“Tem cuidado com o que desejas” - durante dias carreguei a frase, num misto de culpa e alegria. O marido, atento aos meus pedidos, tinha-me oferecido uma viagem. Ou antes, uma cilada. Porque isto de nos darem o mundo pode ser tão ilusório como nos prometerem a lua.
“Escolhe um sítio passar as férias da Páscoa, sozinha ou em família” – a prenda, sem embrulhos nem laços, foi lançada durante uma pausa para o café. Vinha acompanhada de um discurso sobre a minha necessidade de descansar, mas também de arejar, mudar de vistas.
Parte da questão ficou resolvida na hora. Porque, se muitas vezes reclamo e sonho com dias de absoluta liberdade, não me passa pela cabeça fazer férias sem o resto da família; pelo contrário, quero viajar o mais possível com os meus filhos, enquanto não voam do ninho com outras companhias.
Mas a escolha do destino revelou-se tão difícil como estar perante um bufete de sobremesas. Não é que faltassem ideias, mas se umas encalhavam na distância e no orçamento, outras iam sendo abandonadas por razões várias. Houve uma altura em que, cansada de aventar e descartar hipóteses, pensei desistir. Já quase tinha deixado de pensar nisso, quando acordei uma manhã com uma palavra na cabeça: Riga.
“Porquê Riga?”, perguntou a minha filha, quando dias depois lhes comunicámos o próximo destino. “Porque não?”, respondi. A verdade é que, se há muito tinha tido vontade de conhecer os países bálticos, nunca me tinha debruçado sobre um em particular e pouco sabia, além de algumas leituras dispersas.
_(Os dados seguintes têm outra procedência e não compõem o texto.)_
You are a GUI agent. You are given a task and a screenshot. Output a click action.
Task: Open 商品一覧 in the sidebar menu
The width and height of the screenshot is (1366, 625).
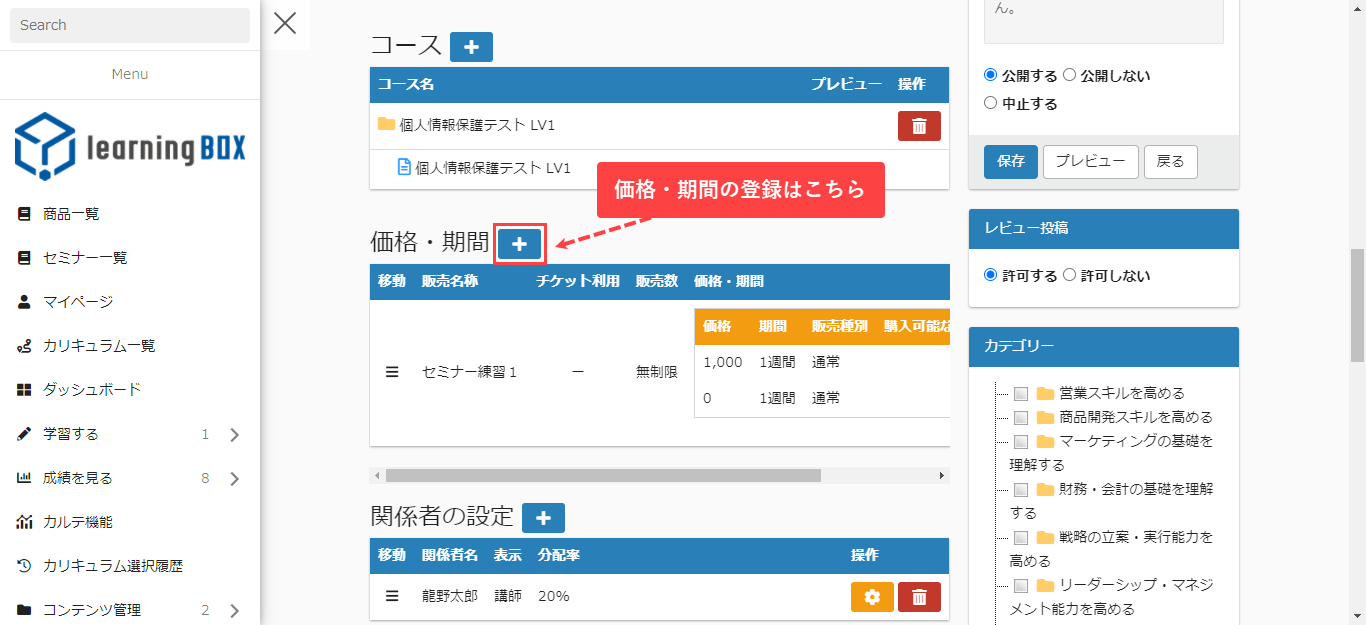click(71, 214)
Mas quanto mais investigava sobre a Letónia, mais entusiasmada ficava. Além de ser um destino novo para todos, agradava-me a descrição de uma capital que mistura influências europeias com traços da cultura soviética, económica q.b., turística q.b.. Fiquei cheia de vontade de provar seiva de bétula, kvass (refrigerante feito de pão fermentado) e os queijos apetitosos que via nas fotografias. Fiz planos para visitar as igrejas ortodoxas, descansar em cafezinhos acolhedores, passear pelos quarteirões com casas em madeira, perder-me nas vielas medievais de Riga.
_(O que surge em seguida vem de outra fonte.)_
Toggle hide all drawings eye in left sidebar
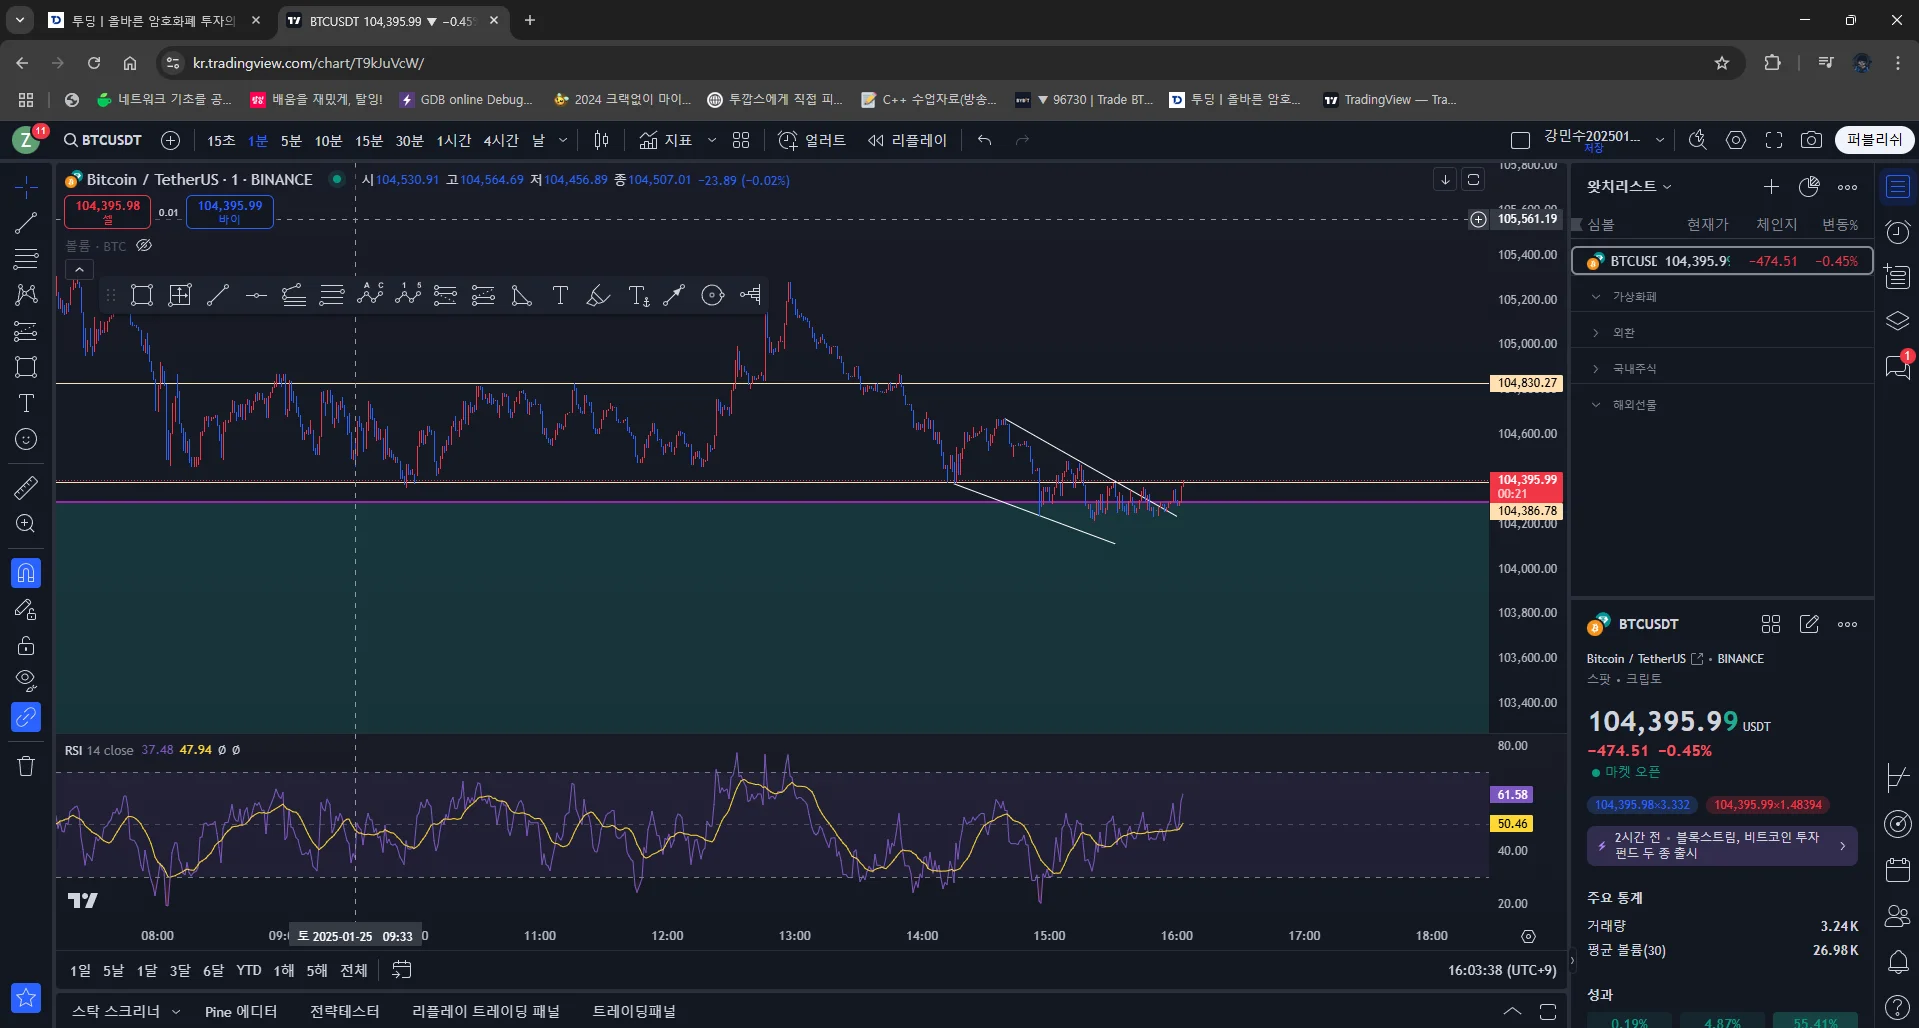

Depois de reservados os bilhetes, fiz figas para que a neve se mantivesse até finais de março, para que os miúdos pudessem experimentar snowboard ou esqui nórdico no Parque Nacional de Gauja. Entretanto, aprendi que, na Páscoa, os letões usam baloiços porque acreditam que isso os impede de serem picados pelos mosquitos durante o verão. Soube que 40% da área do país é constituída por floresta, vi imagens belíssimas do outono, desejei voltar lá ainda antes de ter partido.
Quebrei a promessa de ficarmos alojados bem no centro, depois de me apaixonar por um apartamento na margem esquerda do rio, no meio de ruas decadentes, casas de madeira em ruínas, junto a um mercado onde o tempo parece ter parado nos anos 70, senão antes.
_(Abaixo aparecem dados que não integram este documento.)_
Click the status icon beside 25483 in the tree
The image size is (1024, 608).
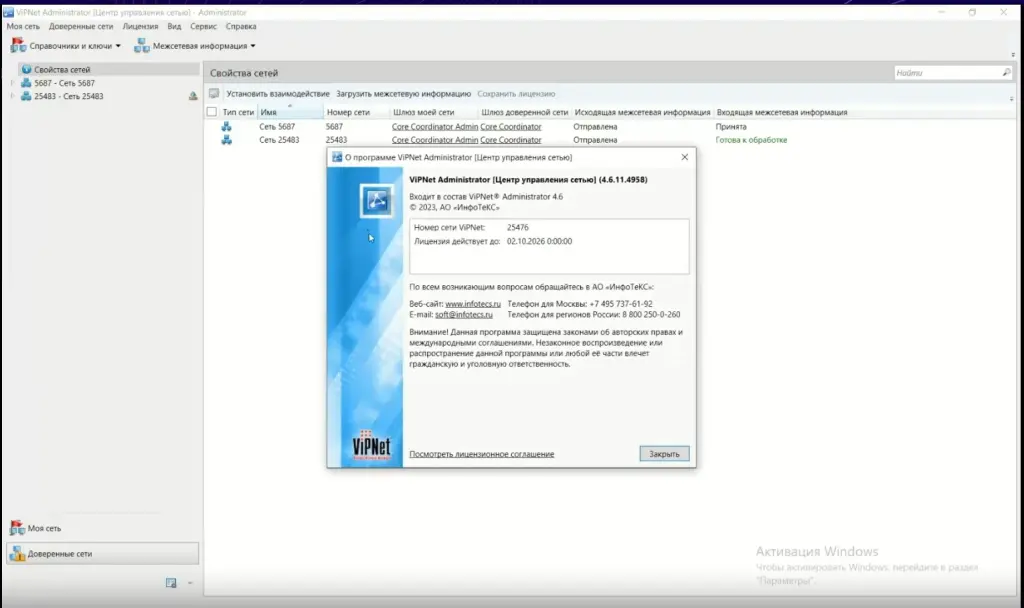[191, 96]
Hoje, de regresso a casa, sei que os desejos se cumpriram. Tivemos seis dias sem chuva, mas a sorte de ver cair alguns flocos de neve. Visitámos igrejas, cafés e mercados. Fizemos snowboard e esqui, cruzámos bosques e rios de bicicleta. Provámos tudo de que tínhamos ouvido falar, adorámos o bairro onde ficámos, experimentámos toda a simpatia e frieza de que os letões são capazes.
Uma viagem perfeita? Claro que não, mas se assim fosse também não tinha graça nenhuma. Desta forma fica sempre a vontade de regressar.